Em 2016 a creche estabeleceu uma parceria com a associação sem fins lucrativos Instituto Phi, ou Philanthropia Inteligente. Eles procuram projetos sociais de alta qualidade para levá-los a empresas brasileiras que desejam doar o dinheiro a causas filantrópicas. A organização segue os projetos sociais durante toda a aplicação de fundos doados e gera relatórios para que os doadores vejam a execução dos projetos que estão apoiando. A Phi seleciona as organizações que atendem a quatro critérios: transparência, qualidade de gestão, impacto e solidez.
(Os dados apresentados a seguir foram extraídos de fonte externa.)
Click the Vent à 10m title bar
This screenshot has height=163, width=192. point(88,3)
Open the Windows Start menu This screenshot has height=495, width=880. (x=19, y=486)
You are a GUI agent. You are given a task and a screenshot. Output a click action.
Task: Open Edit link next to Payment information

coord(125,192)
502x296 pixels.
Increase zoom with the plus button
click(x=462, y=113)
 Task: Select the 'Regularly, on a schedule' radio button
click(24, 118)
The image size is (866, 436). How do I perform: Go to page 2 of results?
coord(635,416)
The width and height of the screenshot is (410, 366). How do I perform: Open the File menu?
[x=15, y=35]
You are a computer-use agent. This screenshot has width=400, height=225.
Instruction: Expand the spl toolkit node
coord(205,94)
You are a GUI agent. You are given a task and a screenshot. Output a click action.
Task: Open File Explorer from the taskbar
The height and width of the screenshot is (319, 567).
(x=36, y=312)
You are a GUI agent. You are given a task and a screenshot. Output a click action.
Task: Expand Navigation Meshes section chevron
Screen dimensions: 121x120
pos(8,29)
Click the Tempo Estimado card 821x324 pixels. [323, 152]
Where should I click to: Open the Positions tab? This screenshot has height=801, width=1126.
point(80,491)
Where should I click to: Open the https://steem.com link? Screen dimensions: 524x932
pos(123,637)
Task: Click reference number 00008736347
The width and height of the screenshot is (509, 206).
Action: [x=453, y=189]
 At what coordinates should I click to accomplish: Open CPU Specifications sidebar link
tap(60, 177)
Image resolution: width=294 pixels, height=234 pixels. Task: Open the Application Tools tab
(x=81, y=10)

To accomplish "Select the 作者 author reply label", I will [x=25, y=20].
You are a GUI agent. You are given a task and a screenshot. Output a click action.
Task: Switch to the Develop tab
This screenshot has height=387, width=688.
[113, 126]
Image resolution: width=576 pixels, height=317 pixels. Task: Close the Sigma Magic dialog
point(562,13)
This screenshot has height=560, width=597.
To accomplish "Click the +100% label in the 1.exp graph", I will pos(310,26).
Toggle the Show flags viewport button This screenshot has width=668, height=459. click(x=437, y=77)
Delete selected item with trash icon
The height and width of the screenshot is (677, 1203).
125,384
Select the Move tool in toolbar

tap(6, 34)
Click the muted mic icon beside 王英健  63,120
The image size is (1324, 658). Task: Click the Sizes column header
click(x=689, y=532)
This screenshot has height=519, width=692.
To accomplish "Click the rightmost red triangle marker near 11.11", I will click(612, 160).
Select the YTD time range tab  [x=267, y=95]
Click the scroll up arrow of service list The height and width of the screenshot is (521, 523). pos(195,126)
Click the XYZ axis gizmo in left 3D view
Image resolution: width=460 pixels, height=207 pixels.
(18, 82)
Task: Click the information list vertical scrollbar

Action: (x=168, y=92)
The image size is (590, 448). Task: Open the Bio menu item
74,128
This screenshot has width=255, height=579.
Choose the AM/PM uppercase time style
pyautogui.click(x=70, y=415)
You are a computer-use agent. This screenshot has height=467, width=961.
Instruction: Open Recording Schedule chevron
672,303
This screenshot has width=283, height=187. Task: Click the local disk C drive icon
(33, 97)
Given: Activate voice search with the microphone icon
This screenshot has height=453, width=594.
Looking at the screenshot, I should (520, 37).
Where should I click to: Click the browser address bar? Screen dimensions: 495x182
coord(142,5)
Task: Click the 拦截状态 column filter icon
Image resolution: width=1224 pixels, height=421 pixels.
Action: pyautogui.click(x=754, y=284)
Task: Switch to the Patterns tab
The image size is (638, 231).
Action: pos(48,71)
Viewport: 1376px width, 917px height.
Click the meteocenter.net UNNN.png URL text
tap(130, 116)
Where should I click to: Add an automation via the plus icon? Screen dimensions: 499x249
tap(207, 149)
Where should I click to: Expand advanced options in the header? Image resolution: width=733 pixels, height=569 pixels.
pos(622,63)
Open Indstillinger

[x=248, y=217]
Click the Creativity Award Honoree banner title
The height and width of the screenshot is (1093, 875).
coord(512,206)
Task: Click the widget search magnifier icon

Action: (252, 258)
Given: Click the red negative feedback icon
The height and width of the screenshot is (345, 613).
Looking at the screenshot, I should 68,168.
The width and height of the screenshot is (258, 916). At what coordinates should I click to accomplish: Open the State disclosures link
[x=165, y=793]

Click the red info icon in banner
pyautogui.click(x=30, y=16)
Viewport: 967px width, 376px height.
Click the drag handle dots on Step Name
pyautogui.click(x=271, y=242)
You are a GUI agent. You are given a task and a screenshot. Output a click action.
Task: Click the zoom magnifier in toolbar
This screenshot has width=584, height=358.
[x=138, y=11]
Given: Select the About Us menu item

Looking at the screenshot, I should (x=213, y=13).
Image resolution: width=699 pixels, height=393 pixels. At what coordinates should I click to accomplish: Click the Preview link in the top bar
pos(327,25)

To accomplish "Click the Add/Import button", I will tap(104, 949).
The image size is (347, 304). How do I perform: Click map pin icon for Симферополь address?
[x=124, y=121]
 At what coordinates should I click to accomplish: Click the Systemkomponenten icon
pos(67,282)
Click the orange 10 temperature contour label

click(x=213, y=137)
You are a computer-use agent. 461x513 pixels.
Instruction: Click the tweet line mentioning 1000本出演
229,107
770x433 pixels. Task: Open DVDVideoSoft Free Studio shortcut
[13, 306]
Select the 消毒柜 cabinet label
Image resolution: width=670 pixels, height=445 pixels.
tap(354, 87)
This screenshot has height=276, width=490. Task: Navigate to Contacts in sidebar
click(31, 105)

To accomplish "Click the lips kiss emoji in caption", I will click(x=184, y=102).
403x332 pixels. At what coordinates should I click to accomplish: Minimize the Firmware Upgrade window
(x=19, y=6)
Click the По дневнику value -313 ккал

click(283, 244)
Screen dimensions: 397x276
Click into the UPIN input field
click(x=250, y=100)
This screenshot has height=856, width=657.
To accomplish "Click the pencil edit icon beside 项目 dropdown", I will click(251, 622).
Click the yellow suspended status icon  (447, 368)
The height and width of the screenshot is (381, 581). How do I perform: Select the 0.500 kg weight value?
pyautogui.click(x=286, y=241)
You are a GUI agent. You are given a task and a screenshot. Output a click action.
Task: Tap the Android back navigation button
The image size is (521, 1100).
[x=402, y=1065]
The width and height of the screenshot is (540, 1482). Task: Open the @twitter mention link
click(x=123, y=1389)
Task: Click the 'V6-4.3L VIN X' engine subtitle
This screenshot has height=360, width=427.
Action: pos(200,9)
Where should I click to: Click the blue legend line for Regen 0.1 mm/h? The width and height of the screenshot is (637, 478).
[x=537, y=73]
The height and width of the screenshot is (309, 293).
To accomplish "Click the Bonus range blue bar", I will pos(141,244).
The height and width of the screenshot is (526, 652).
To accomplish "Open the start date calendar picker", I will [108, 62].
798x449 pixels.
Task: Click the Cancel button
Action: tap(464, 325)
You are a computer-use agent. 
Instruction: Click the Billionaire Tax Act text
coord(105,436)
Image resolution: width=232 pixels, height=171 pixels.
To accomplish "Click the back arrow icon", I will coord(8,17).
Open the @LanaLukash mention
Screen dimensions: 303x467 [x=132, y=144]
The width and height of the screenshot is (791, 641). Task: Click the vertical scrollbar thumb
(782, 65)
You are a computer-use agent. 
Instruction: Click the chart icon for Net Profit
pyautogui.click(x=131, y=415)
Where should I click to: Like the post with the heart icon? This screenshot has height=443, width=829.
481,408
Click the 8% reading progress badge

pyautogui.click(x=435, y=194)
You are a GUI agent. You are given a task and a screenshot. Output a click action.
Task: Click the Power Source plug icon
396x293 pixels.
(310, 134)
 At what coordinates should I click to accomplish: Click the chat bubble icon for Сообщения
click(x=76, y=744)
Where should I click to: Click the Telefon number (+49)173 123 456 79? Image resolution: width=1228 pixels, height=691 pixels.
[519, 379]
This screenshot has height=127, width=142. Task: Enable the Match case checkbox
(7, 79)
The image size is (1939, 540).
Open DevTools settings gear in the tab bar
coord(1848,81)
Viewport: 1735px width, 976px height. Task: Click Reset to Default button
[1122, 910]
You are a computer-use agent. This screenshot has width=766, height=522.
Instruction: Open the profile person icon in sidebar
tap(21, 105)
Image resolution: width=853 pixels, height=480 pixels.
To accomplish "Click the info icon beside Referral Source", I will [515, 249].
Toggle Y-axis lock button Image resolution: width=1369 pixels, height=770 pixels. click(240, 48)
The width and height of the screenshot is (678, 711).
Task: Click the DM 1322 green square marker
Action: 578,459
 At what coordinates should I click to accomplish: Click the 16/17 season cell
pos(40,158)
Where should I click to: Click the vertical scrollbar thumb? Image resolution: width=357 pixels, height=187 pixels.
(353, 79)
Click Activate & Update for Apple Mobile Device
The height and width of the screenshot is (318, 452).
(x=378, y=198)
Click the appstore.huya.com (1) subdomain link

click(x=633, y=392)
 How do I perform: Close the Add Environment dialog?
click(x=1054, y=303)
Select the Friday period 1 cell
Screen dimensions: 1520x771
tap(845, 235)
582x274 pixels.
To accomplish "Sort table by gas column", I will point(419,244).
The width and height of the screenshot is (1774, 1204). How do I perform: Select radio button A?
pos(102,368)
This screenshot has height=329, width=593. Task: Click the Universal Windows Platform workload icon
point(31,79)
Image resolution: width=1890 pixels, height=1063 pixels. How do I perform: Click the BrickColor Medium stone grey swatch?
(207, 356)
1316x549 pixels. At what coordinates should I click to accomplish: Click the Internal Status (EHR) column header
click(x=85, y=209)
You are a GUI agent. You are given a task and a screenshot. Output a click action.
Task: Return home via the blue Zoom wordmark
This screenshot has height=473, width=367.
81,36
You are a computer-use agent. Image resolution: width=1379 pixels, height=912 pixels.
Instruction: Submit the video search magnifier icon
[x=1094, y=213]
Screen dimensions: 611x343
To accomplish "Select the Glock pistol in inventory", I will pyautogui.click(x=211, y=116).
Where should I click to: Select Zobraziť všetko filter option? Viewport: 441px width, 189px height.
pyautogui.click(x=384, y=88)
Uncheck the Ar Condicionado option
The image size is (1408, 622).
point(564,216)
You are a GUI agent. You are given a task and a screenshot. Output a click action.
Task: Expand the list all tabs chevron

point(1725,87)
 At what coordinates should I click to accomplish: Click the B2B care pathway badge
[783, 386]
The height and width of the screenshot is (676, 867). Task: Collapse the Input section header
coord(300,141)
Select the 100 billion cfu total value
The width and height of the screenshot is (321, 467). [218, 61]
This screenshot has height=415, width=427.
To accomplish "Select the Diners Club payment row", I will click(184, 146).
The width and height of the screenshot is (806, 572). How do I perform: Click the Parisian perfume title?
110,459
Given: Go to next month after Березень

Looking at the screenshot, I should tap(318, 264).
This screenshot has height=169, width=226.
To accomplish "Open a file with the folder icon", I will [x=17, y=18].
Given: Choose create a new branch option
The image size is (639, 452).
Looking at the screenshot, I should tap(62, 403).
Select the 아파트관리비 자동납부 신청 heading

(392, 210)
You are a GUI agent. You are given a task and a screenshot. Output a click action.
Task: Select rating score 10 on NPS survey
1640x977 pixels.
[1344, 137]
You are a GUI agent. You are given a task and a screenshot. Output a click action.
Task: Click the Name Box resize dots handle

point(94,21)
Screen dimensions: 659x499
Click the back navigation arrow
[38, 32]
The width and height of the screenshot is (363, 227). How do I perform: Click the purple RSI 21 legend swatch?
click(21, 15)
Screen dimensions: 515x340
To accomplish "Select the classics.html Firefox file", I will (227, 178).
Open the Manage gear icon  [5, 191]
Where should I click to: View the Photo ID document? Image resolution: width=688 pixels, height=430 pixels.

Até agora a Phi fez parcerias com 49 investidores, contribuindo com mais de 168 projetos no Brasil, o que gerou R$9.5 milhões para iniciativas sociais. A Phi tem ajudado a União a regulamentar seus padrões de acordo com os requeridos pela lei, para poderem passar a ser uma creche de utilidade pública municipal. Isto significa que é necessário passar a fiação elétrica para a parte da frente do prédio, instalar cisternas e construir cercas de segurança nas sacadas e na laje. Estes três objetivos já foram atingidos. Contudo, tendo o governo do Estado do Rio declarado falência, aliado à crise financeira pós-Olimpíada na cidade do Rio e às promessas de cortar as despesas públicas, feitas pelo Prefeito Crivella, diminui a confiança na vontade política de financiar projetos sociais como a União de Mulheres. Deste modo, este sonho da União foi congelado.

“Eu venho de uma família que tinha tudo para desistir. Já tive muitos motivos para não continuar, mas meu recado para os jovens é de nunca desistir”, reflete Marcia. A União de Mulheres é um legado à natureza criativa, flexível e resiliente das favelas do Rio que respondem à ausência–e, às vezes, à hostilidade–do estado, à falta de recursos e circunstâncias desafiadoras.